> **Text provided**:
Regional delights in the heart of Rome: Part 2

Prezza, the small town in Provincia L'Aquila, Abruzzo where my parents were born

Thanks again to Buzz in Rome for our second instalment of regional cuisine in the eternal city. 

This post is my favourite of the three as it covers central Italy, wherein lays Abruzzo – the region of my heritage and very close to my heart. 

The mountainous area where my parents were born is of course renowned for its pork, lamb and salume (cold meats like prosciutto and salami).  And the biggest town closest to where they were born, Sulmona (a town in the province of  L’Aquila) is particularly famous worldwide as the production centre for torrone (nougat) and confetti (sugared almonds – the kind you see at Italian weddings).

Like all children of Italian migrants, I grew up hearing from my father that all good things came from his region – in this case, Abruzzo.  In particular, Madonna (whose paternal grandparents were born in Pacentro, a small town in Provincia L’Aquila), and how the confetti from Sulmona are that good, that Diego Maradona even purchased them from here when he got married! Wow! Thanks dad! I really needed to know that!  Having said that, these are most likely true…  but if my father had his way, he’d have everyone believing that just about anything in the world worth talking about has its origins where he does!

> **Task requirements**:
1 - Answer the following questions using the post on regional cuisine in Rome.
(a) In which town were the writer's parents born?
(b) Which two products is Sulmona famous for producing?
(c) Who, according to the writer's father, bought confetti from Sulmona for his wedding?
2 - Extend the post on regional cuisine in Rome, beginning after its final sentence.

> **Source data**:
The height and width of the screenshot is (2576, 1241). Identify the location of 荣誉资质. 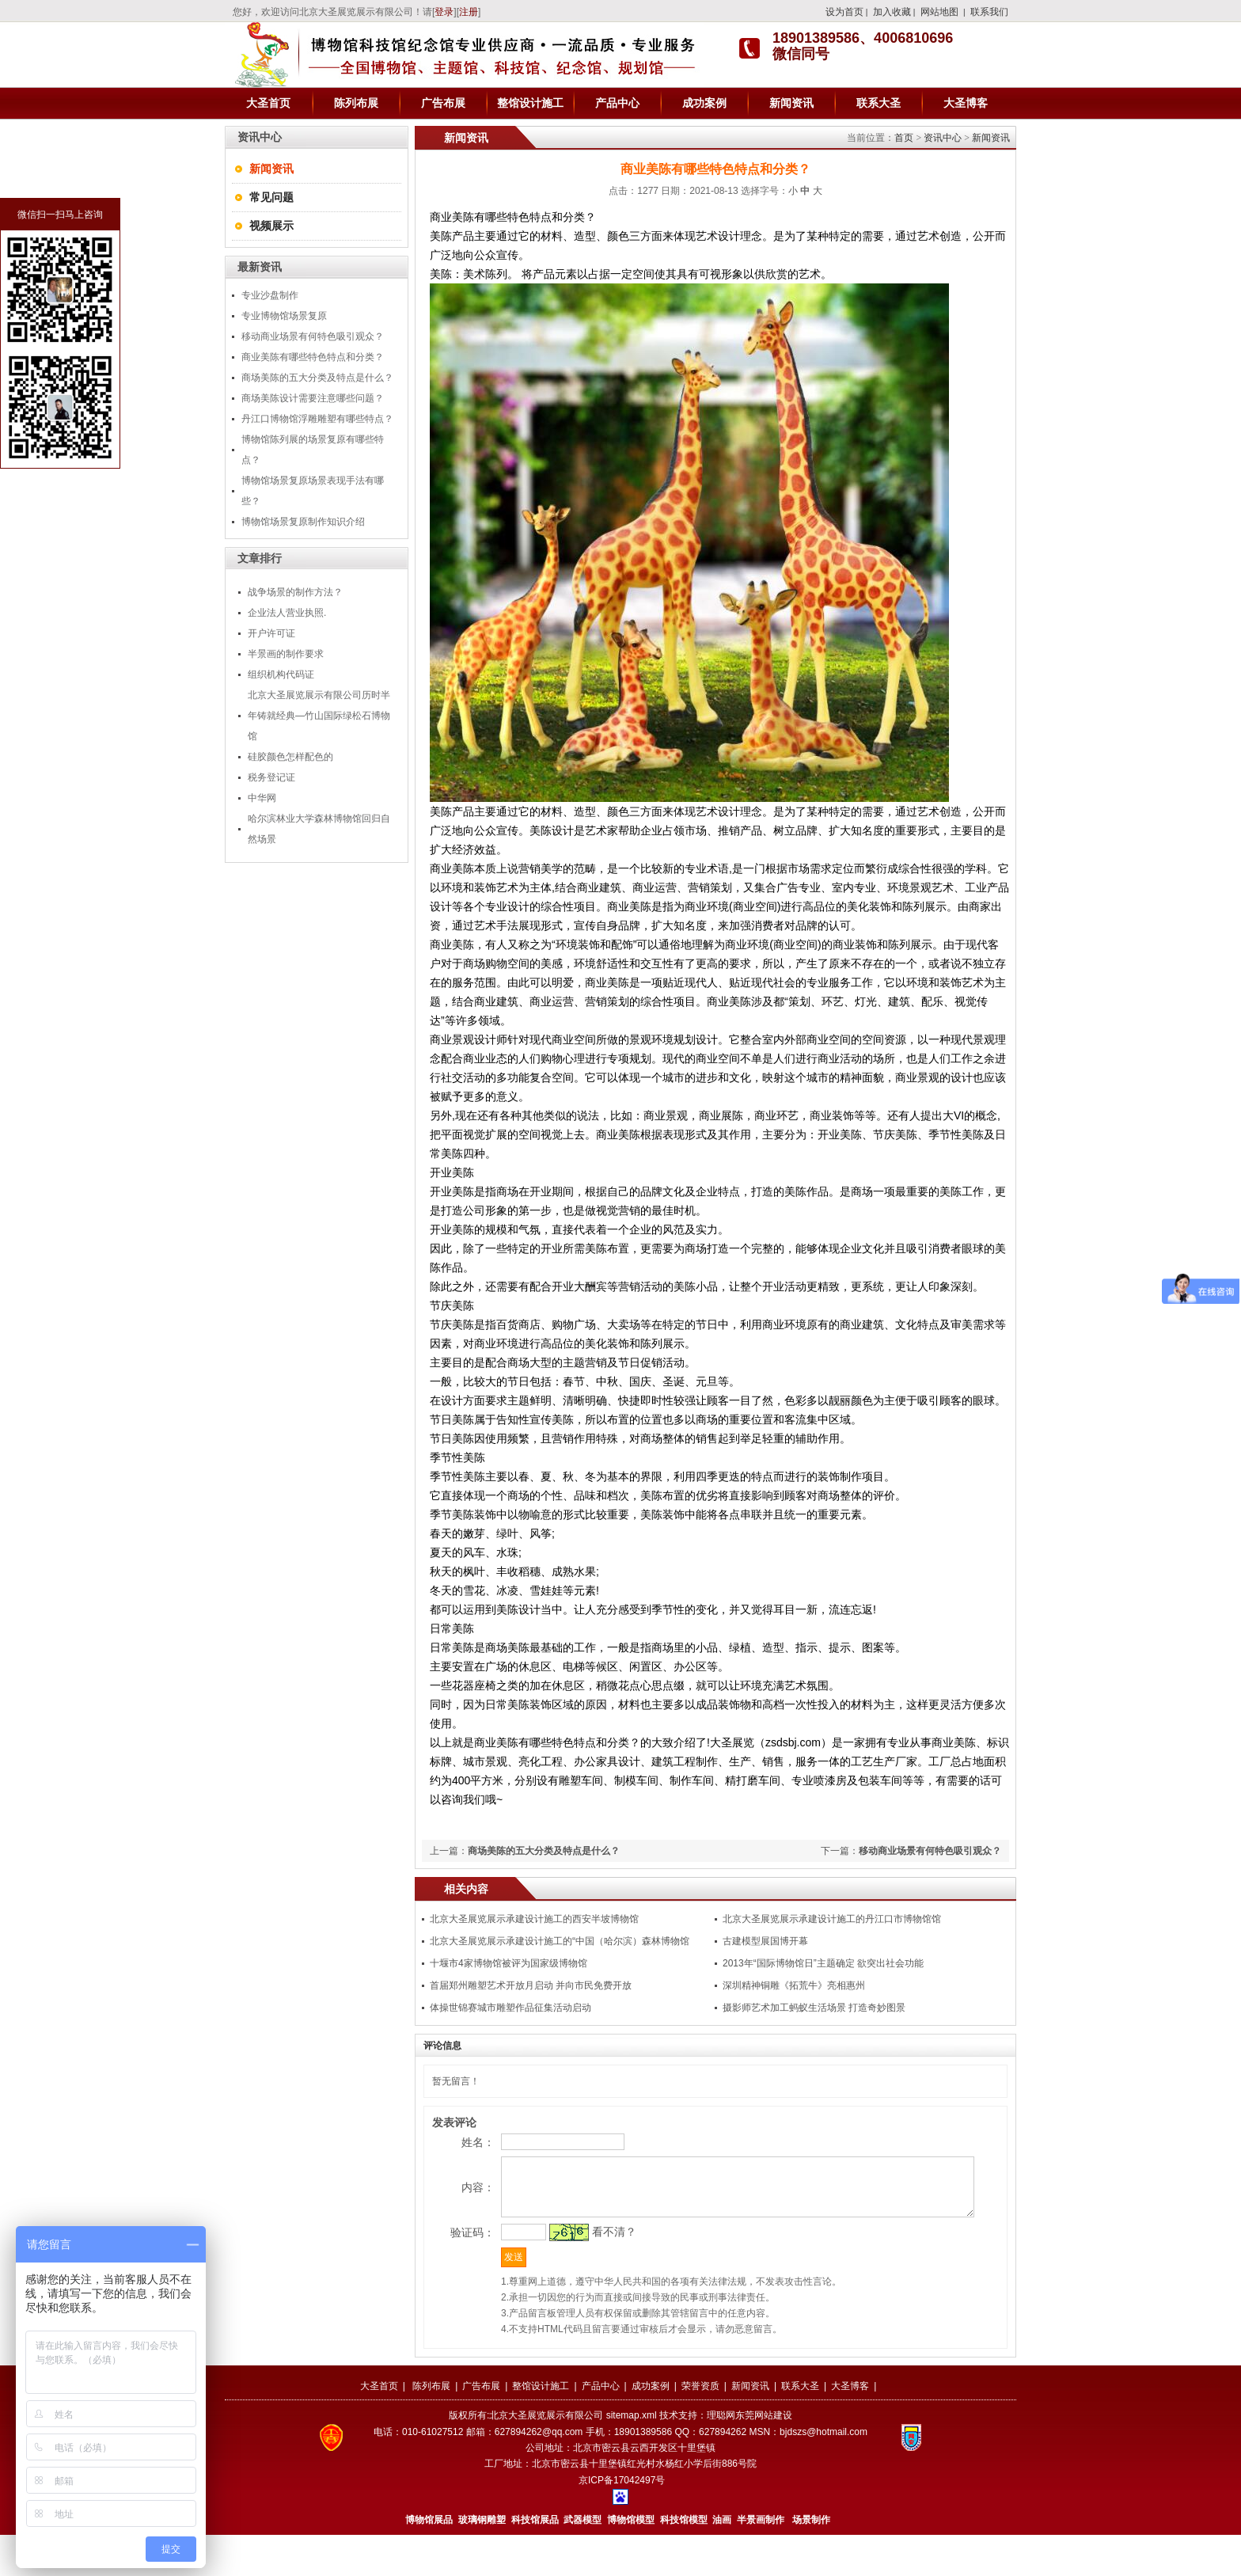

> **Answers per task**:
1 -
(a) Prezza, a small town in Provincia L'Aquila, Abruzzo.
(b) Torrone (nougat) and confetti (sugared almonds).
(c) Diego Maradona.

2 -
In any case, I love visiting Sulmona and all the confetti shops – local confectioners color the confetti and craft them into flowers, butterflies and any other creation you can think of.  It really has to be seen to be believed. The torrone produced in the area also comes in a wide variety of flavours and forms and I absolutely cannot resist the torrone morbido con nocciole e cioccolato fondente (soft dark chocolate nougat with hazelnuts). 

I will definitely check out Buzz in Rome’s abruzzese recommendations as soon as I return. 

Buon appetito! Enjoy!

“Here we are for the second of three stories on Italian regional cuisines. We divided the country in three parts: North (previous story), Centre (this post) and South (the next one).

Therefore the regions we will cover today are Tuscany, Umbria, Marche, Abruzzo and Molise. Lazio is not included since the region’s cuisine tends to overlap with the city’s local gastronomic tradition and we don’t actually know of any restaurants proposing Lazio non Roman dishes.

Again it is difficult to identify a red line in Central Italian cuisine: maybe meat, especially game, has a big role as well as mushrooms and truffle and home-made pasta.

Let’s start with what we like the most. Trattoria Monti (boking bquired), offers an excellent Marche cuisine with some innovative Italian dishes. We will focus on the Marche region’s gastronomy: therefore you’ll have to try the fried olives, the “tortello al rosso d’uovo” – a ricotta and spinach dumpling with egg yolk, the sausage-filled rabbit and the Ancona-style cod. For the modern national specialties the vegetable flans are a must.

Nearby Umbria offers some of the best truffle and mushrooms in the whole country. And the place we most suggest for you is La Tavernetta Umbra with their mixed grilled bread as a starter, home-made fettuccine or tonnarelli (long pasta) with truffle and mushroom sauces and their game meat dishes.

Pretty close to La Tavernetta Umbra, Dal Toscano is possibly the best Tuscan restaurant in town. Very famous for its meat (Tuscan, like Chianina, but also from other parts of Italy and the world). But they also have good cold cuts such as finocchiona and hand-cut ham, and pasta dishes like wild-boar pappardelle or the Tuscan pasta “pici”.

Sweet tooth heaven! Sulmona in Abruzzo - home of torrone (nougat) and confetti (sugared almonds)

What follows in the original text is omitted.